I think there is not a lot of change to do to achieve what you really want.

Your code is currently building two different Dask graphs, and the one making the global_array is just sent to every worker without being computed. Each workers have no way to connect its result with others.

You just need to make the global Dask graph aware of its dependency to the global_array construction graph.

I just modify your code as below:

def c_function(a, garray):
    return a + garray.mean()

def process(array, garray):
    def do_computation(a, garray, block_info=None):
        return c_function(a, garray)
    
    return da.map_blocks(do_computation, array, garray)

dask_result = process(array, global_array)

This way, Dask scheduler knows each block needs the same input, which can be verified by visualizing the Dask graph:

Let me know if it solved your problem or if I missed anything.

Thanks @guillaumeeb, that indeed solves my issue!

1 Like

@guillaumeeb I have run into an issue with the approach you have suggested - in the case where by chance global_array and array have the same shape and chunk size, da.map_blocks will pass only a chunk of the global array to each do_computation call. Is there a way to prevent this from happening?

Yes, absolutely. The solution is working because in the example you return a Numpy Array. I see two potential solutions:

  • Continue to use a delayed function call, and convert your Dask Array result using compute instead of returning it directly inside this function.
  • Rechunk the dask array so that it has only one chunk.

This work only if your result fit inside a Worker memory!

Ok that makes sense, thanks! I am running into another issue related to the scheduler when using this approach - I am trying to use the ‘processes’ scheduler and limit the number of processes, which normally works fine but not here. If I take the complete example and now make it so that the ‘C function’ raises an error:

import numpy as np
import dask.array as da
from dask import delayed

@delayed(pure=True)
def make_global_array():
    print('Making global array')
    return np.random.random((2048, 2048))

global_array = make_global_array()

array = da.random.random((1024, 1024), chunks=(256, 256))

def c_function(a, garray):
    raise ValueError()

def process(array, garray):
        
    def do_computation(a, garray, block_info=None):
        if a.ndim == 0 or block_info is None or block_info == []:
            return a
        print('processing chunk...')
        return c_function(a, garray)
    
    return da.map_blocks(do_computation, array, garray)
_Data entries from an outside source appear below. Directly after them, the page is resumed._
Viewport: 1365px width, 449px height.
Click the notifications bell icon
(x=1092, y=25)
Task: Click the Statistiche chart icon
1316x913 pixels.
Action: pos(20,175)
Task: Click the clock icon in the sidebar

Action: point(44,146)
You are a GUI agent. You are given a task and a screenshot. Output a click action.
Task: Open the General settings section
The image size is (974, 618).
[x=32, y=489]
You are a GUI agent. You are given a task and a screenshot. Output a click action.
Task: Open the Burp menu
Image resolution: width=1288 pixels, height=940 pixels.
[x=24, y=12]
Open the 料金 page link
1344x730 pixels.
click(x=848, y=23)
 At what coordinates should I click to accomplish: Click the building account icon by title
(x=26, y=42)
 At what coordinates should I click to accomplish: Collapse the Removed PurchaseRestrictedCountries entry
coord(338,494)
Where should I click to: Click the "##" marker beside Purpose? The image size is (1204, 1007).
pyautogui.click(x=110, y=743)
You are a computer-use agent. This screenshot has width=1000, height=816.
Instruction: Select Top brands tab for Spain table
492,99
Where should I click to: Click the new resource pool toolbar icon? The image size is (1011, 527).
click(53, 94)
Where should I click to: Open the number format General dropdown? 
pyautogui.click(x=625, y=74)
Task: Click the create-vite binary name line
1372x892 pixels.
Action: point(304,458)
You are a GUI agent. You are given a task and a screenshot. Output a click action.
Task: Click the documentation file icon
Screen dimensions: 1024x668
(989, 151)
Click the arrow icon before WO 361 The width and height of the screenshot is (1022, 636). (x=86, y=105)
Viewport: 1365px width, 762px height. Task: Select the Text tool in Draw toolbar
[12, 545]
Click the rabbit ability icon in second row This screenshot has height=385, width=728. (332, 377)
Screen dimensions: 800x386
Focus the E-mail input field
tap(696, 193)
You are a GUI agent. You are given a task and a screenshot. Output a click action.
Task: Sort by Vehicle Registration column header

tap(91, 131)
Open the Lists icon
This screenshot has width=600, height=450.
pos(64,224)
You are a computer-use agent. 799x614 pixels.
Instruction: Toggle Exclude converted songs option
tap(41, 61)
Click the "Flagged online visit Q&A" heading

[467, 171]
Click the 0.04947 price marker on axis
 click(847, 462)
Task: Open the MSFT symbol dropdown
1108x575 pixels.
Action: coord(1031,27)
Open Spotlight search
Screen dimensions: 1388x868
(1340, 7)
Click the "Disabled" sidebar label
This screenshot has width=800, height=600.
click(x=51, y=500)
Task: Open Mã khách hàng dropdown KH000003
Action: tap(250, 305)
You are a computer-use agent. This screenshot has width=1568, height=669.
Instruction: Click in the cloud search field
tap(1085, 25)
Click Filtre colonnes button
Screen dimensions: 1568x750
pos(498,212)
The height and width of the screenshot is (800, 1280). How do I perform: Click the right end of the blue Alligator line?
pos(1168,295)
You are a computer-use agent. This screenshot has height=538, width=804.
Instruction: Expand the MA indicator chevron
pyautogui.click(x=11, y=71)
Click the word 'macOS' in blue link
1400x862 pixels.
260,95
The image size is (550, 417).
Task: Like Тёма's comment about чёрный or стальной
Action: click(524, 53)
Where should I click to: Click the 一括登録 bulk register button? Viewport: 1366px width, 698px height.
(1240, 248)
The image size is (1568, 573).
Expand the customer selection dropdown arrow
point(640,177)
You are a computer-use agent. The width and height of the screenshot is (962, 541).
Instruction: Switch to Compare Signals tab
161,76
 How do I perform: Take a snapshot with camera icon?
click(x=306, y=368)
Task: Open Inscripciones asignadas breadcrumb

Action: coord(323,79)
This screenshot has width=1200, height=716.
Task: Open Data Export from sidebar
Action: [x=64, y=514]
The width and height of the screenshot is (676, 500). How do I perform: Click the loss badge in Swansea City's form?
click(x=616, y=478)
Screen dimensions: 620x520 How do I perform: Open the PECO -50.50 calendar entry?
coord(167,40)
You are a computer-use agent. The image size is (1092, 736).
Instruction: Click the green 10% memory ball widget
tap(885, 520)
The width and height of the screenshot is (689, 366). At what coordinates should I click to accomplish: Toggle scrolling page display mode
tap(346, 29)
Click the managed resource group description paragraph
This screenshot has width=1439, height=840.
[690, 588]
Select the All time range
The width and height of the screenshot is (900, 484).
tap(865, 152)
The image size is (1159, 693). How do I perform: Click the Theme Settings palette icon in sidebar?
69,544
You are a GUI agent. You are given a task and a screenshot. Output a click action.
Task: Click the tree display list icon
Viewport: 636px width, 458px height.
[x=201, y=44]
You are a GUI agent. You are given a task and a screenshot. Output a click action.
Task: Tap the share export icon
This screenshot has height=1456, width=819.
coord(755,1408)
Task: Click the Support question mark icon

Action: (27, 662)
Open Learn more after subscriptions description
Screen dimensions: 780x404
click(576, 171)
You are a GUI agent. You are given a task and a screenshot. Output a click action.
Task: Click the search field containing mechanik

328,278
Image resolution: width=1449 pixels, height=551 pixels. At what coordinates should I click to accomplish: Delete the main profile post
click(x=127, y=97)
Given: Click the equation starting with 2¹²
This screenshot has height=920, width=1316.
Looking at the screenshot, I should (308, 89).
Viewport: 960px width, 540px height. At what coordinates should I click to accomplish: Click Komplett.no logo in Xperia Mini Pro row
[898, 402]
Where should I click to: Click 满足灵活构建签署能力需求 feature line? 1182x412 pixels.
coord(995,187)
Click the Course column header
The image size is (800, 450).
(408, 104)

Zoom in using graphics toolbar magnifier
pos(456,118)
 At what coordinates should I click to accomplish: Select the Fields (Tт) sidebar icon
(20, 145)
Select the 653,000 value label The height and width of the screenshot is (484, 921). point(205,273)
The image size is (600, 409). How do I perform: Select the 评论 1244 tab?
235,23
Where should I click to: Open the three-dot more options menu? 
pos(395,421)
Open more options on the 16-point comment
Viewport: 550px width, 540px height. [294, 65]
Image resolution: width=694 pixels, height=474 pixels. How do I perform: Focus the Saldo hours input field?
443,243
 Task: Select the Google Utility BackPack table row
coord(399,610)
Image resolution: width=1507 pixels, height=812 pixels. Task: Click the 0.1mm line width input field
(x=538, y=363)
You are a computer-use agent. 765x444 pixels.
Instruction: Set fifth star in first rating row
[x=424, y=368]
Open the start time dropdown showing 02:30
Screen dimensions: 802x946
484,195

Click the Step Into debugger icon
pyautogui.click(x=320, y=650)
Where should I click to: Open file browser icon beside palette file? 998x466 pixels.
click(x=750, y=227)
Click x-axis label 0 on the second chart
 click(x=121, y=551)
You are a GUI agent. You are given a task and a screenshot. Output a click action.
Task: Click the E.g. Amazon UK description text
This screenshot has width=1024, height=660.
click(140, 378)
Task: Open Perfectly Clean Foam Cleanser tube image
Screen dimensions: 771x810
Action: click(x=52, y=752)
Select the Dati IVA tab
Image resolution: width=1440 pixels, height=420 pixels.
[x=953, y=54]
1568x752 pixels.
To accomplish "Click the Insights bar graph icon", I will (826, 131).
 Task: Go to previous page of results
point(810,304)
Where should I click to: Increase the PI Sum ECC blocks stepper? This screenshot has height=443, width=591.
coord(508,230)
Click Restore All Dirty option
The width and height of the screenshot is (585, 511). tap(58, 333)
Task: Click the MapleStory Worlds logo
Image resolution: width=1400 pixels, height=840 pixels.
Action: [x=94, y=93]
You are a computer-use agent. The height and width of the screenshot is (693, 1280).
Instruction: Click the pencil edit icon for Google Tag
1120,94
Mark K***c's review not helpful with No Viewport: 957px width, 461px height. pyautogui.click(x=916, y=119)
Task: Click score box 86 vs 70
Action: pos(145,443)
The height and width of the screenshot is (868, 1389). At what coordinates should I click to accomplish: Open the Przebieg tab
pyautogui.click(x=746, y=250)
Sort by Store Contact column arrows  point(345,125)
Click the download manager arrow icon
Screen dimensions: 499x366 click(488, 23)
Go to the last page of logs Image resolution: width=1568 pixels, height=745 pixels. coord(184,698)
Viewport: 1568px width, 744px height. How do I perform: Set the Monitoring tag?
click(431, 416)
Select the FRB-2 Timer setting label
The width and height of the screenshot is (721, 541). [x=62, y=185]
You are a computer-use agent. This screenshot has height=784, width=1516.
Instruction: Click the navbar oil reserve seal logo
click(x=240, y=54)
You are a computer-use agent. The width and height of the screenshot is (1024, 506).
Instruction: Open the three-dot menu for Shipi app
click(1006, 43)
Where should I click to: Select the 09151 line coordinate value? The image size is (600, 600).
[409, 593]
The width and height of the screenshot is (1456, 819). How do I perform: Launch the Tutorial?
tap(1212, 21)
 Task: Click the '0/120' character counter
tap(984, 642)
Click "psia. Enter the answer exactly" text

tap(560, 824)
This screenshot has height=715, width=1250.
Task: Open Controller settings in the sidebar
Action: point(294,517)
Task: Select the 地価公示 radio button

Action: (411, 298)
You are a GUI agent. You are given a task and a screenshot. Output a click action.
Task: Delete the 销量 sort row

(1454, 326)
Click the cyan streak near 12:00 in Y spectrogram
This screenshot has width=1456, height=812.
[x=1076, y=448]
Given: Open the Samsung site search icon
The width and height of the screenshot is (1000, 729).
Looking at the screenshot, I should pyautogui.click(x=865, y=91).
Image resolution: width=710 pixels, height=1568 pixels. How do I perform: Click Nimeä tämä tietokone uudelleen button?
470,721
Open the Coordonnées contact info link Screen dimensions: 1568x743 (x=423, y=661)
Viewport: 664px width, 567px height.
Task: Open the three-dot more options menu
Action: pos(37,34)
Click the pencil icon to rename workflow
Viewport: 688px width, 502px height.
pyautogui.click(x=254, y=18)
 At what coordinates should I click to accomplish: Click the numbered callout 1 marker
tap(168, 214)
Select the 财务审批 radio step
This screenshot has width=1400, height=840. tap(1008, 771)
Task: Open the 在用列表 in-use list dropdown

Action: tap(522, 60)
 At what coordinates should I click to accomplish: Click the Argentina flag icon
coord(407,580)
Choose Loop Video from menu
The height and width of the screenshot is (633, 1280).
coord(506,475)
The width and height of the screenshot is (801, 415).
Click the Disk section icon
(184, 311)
dask_result = process(array, global_array)

import dask
with dask.config.set(scheduler="processes", num_workers=2):
    dask_result.compute()

Then if I set num_workers to 2 i see the message ‘processing chunk’ 12 times which means that it might be running 12 separate processes to do the computation before erroring. If I set num_workers to 1 I get the message 6 times, and if I set it to 4 I see the message 16 times. If I have 4 workers, I would have expected the message to be printed out at most four times? Or am I misunderstanding what is happening behind the scenes?

I’m not totally sure of what happens behind the scene, but my guess is that in multiprocessing mode, the Scheduler is sending several tasks to each workers before getting the result, so the workers is trying to process several chunks before the Scheduler gets back the Error and stops the computation. You can see that each chunk processed is different when looking into the block_info kwarg.